Cell-specific delivery of therapeutic agents and targeted therapy are highly pursued topics in medical researches for treating cancers and other diseases. We aim to develop technologies enabling delivery of siRNA to cancer cells to retard or inhibit metastasis of the cancer cells with minimal adverse effects to normal cells. As long as the cancer cells do not invade and are confined, they can be eradicated by means such as surgical resection or radiation therapy.

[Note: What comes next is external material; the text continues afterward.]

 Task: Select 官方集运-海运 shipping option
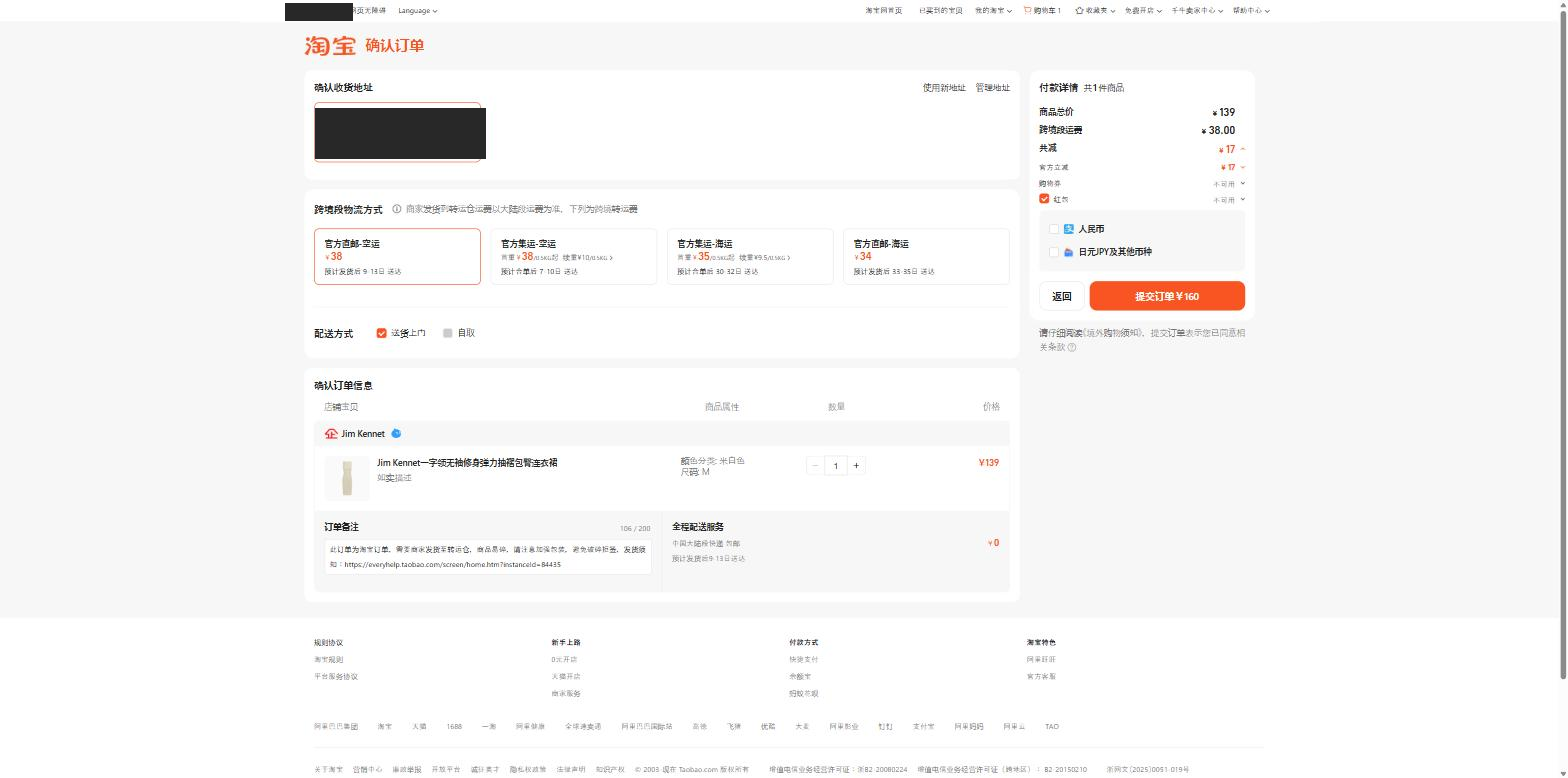(x=750, y=257)
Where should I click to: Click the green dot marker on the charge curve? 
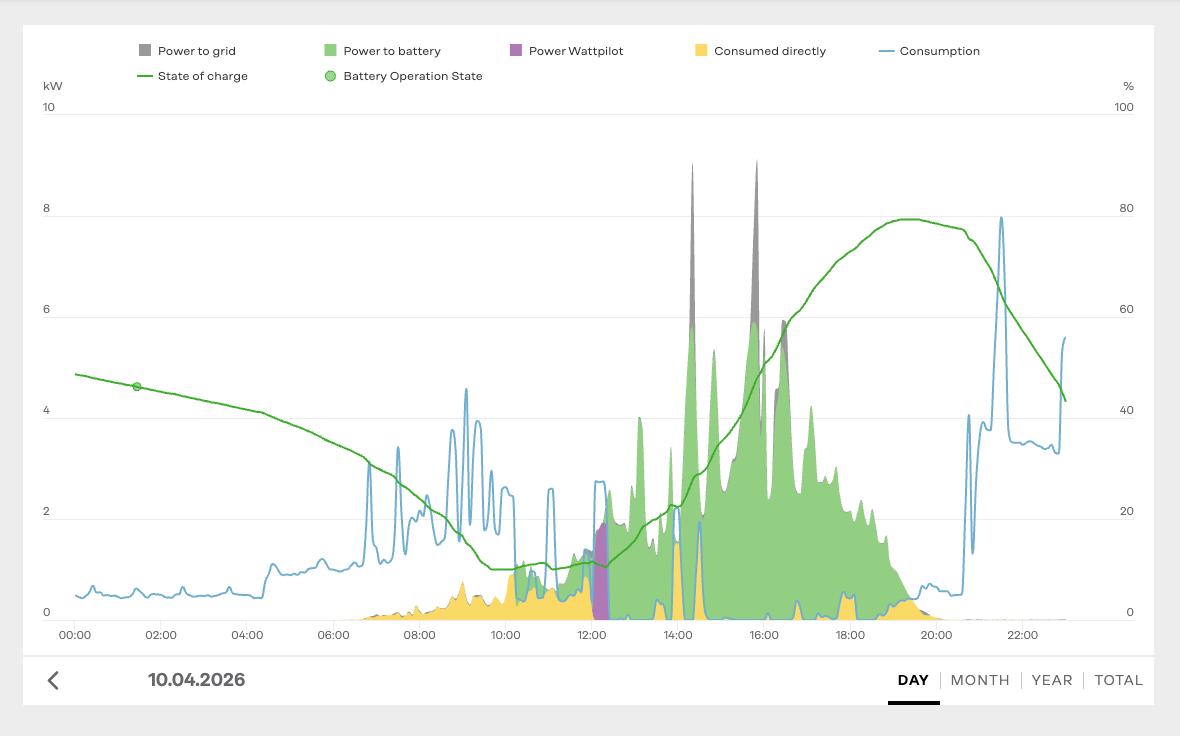click(x=135, y=385)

Oligonucleotides of different sequences can fold into different conformations to bind to their targets with high specificity and affinity. These structured oligonucleotides are known as aptamers. We have identified new surface markers which prevalently expressed on lung cancer cells. By identifying functional aptamers against the surface marker proteins, we show that once the marker protein is activated by the aptamer, the surface marker protein/aptamer complex internalizes into the lung cancer cells. Therefore, it is feasible to employ the functional aptamer as a carrier to deliver siRNA into cancer cells to silence the expression of genes associated with metastasis. The aptamer-siRNA chimera is formed by chemical synthesis and bioconjguation methods. The chimera consists of an aptamer, which delivers therapeutic siRNA specifically to cancer cells but not normal cells to knock down the target genes that are pivotal in signaling pathways associated with the events of metastasis cascade. The effective knockdown of the metastasis associated genes by the nucleic acid chimera is verified by employing a series of invasion assays such as wound healing, Matrigel, filopodia formation, and others. The in vitro experimental results show that the aptamer-siRNA chimera is able to deliver therapeutics to specific target cells and silence the expression of the target genes in the cells. The in vitro experimental results are further verified by in vivo xenograft mouse model with immunohistochemistry examination, tumor size measurement, and circulating tumor cell detection by use of Alu sequence as the marker. By using lung cancer as a model, the data indicate that it is durable to employ the aptamer-siRNA chimera for cell- and target-specific therapy of cancer metastasis.

Citation Information: Clin Cancer Res 2010;16(14 Suppl):B34.